There are three basic necessities for yerba mate: the mate (gourd cup), the yerba (green stuff), and the bombilla (a sort of filtered straw to sip from). There are many brands of yerba mate; some, like Rosamonte, are quite strong and bitter. Others, like Cruz de Malta, are a little softer. Hit up your local South American market and experiment to see which brands you like.
To brew yerba mate, put the bombilla into the mate and fill with yerba to the top. Put your hand over the top of the gourd, turn it upside down, and shake it to get rid of the tiny dusty bits that clog the bombilla. Fill to the top with green tea–temperature water (180 to 190 degrees Fahrenheit), not boiling water. Some people drink yerba mate amargo (bitter), and some add just a tiny bit of sugar to cut the bitterness. When you’ve finished your cup, add more hot water—you can brew the same cup of yerba mate seven or eight times.

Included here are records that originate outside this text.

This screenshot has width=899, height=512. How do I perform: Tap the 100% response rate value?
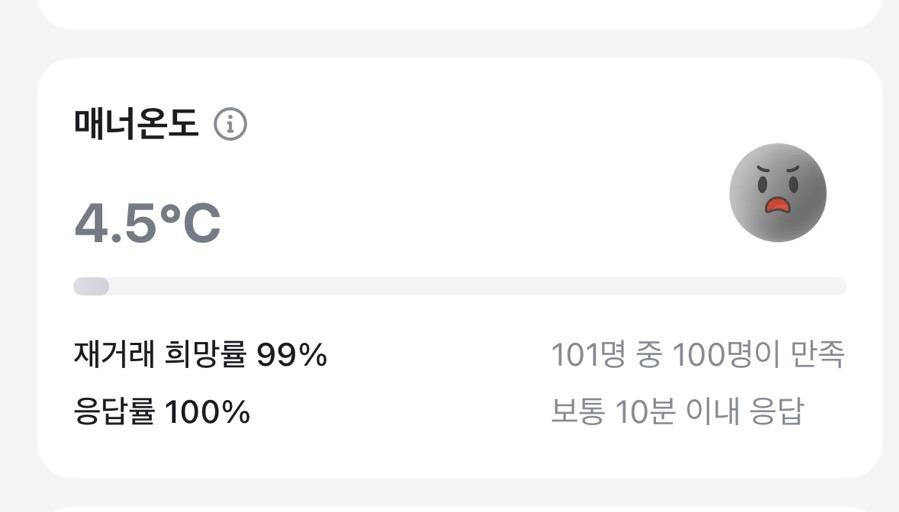(207, 412)
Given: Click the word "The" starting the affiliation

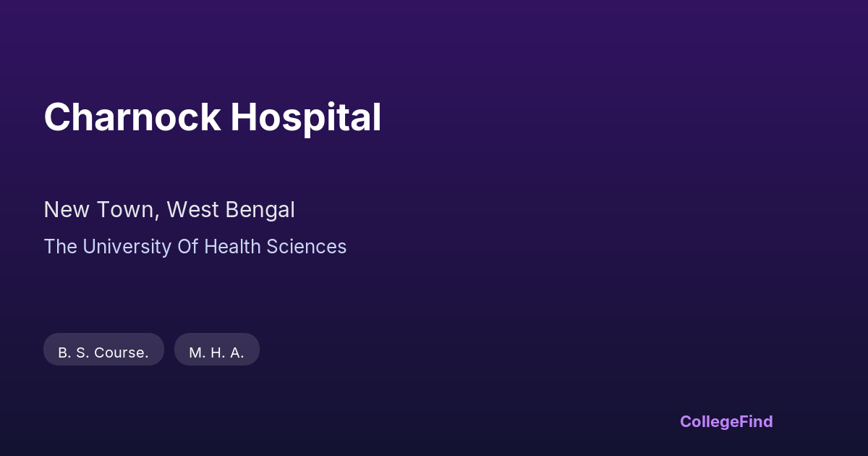Looking at the screenshot, I should click(x=60, y=247).
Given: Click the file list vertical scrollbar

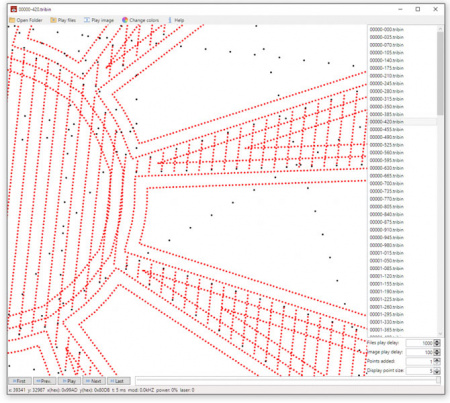Looking at the screenshot, I should pos(440,180).
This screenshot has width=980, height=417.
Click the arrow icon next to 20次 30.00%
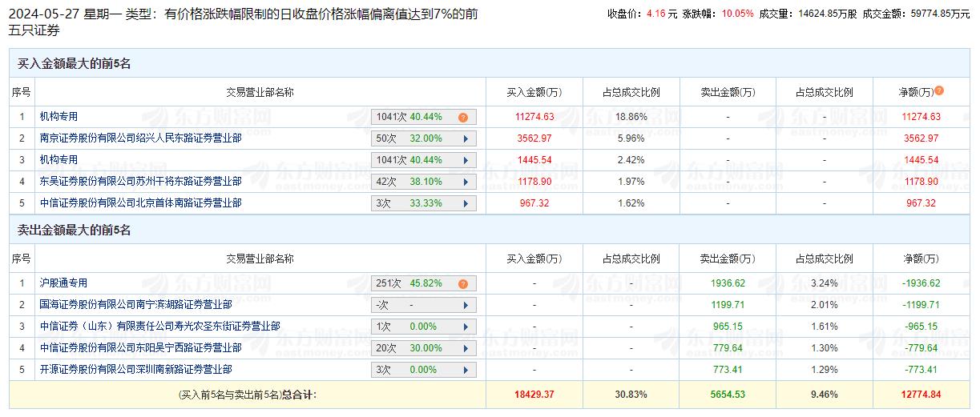466,348
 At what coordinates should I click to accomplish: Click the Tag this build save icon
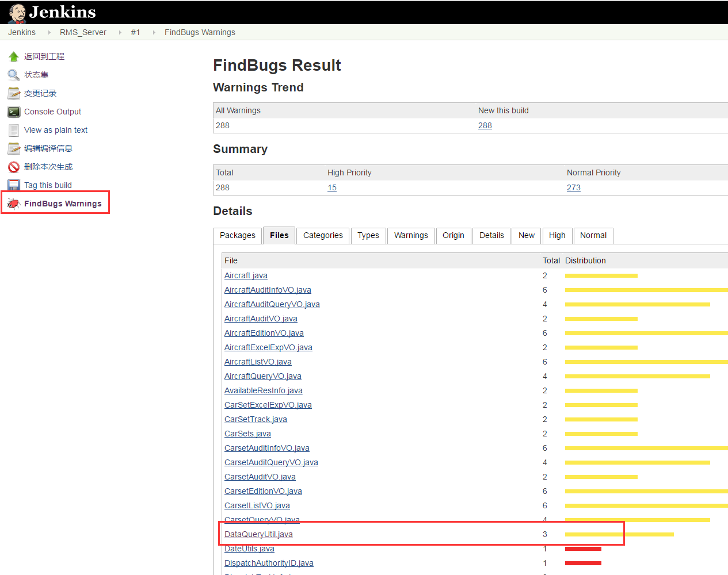coord(14,185)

Yerba mate is enjoyed by people throughout South America, and it’s a very social activity, says laguera. Take a sip from the bombilla and pass it on to your companions; it’s much more social and pleasant to share it with your friends, unless you’re germaphobic. This practice also serves to share the caffeine: No one wants to be the sole beneficiary of eight brews’ worth of yerba mate.